Using the ClusterCellType is generally the best way to search the available datasets using the curated metadata. Filter on sample-level metadata such as TissueCategory () or Tissue, or DiseaseState,Gender, Age, or any other clinicla parameter to refine the displayed datasets; you could also filter Project metadata such as TherapeuticArea. Try filtering for a couple tissues like Pancreas, Skin and Liver.

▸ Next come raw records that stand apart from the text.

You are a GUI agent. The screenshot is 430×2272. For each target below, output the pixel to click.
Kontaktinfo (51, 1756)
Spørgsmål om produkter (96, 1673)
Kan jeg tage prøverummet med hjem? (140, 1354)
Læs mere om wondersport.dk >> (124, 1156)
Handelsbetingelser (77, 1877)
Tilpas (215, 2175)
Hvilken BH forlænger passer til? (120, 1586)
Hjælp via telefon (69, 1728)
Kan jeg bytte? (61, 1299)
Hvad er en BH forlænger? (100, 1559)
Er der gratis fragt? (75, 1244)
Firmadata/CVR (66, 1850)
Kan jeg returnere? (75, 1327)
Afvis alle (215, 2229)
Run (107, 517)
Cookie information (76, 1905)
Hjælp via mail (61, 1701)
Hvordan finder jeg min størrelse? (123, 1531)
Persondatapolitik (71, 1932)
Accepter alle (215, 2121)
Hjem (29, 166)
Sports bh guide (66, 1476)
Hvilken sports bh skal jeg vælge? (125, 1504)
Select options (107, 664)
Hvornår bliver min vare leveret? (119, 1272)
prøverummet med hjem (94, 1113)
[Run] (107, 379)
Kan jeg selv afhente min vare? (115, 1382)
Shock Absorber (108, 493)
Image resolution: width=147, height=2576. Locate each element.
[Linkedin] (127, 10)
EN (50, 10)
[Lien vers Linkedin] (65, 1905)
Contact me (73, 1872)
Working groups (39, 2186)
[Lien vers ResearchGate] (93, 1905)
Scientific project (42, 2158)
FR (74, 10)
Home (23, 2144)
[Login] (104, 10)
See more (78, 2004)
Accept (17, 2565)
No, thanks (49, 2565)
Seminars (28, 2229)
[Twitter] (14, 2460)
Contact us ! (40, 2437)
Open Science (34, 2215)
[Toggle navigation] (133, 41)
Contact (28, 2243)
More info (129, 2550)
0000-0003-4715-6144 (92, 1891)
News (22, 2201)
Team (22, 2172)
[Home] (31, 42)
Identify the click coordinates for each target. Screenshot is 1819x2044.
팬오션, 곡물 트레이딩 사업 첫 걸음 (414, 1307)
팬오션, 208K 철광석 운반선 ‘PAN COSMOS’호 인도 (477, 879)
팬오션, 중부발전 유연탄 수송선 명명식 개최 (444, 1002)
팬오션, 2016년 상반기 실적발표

Then use Specify Histogram Columns to regroup the data on the Y-axis, for example ProjectName. Now you can clearly see the available cell types identified, in the datasets that passed your required filters.

Sample Distribution

The Samples view shows the number of biological samples in each dataset. In the Task tab (right side) use "Specify Histogram columns" to regroup data by Tissue, Disease, or other sample-level metadata, or aggregate by Project metadata. Use "Specify Group column" to split each bar further by metadata.

Project distribution

To get a higher-level view of the datasets, you can use the Projects view to see project IDs (like GSE or ArrayExpress IDs), filter on metadata keywords, and find new datasets.

Comparison distribution

As part of the curation process, QIAGEN statisticians calculate full differential expression analyses between each cluster in a dimension reduction "CellMap" and all other clusters, revealing the genes that are most enriched and depleted in each cluster. For each comparison, a group of Case cells (one cluster) and a group of Control cells (all other clusters)

Use the comparison distribution View to identify the comparisons that are relevant to your data. For example, use Case.TissueCategory filter (left) to filter for liver cell clusters from pancreas tissue, then Specify Histogram Columns (right) to group on Case.ClusterCellType. This reveals the precomputed comparisons for pancreatic alpha cells, beta cells, PP cells, etc.

Select one or more comparisons (e.g. pancreatic beta cell) to confirm the details, then click "Browse Selected Comparisons" to open the full volcano plots.

CellMap Browser

In Single Cell Lands, Dimension Reduction plots are called CellMaps, because they may be derived from multiple algorithms, and it is tedious to keep writing "Dimension Reduction". You can browse the available CellMaps in the CellMap browser.

Before you open this View, consider filtering for data most relevant to you, such as particular tissues. CellMaps contain a lot of data, so initial syncing will take a few minutes if you attempt to browse all the data, and the variety of cell types will be hard to interpret easily.

Try filtering for a few tissues, like "embryo" (often cells differentiated from ESCs) or "skin".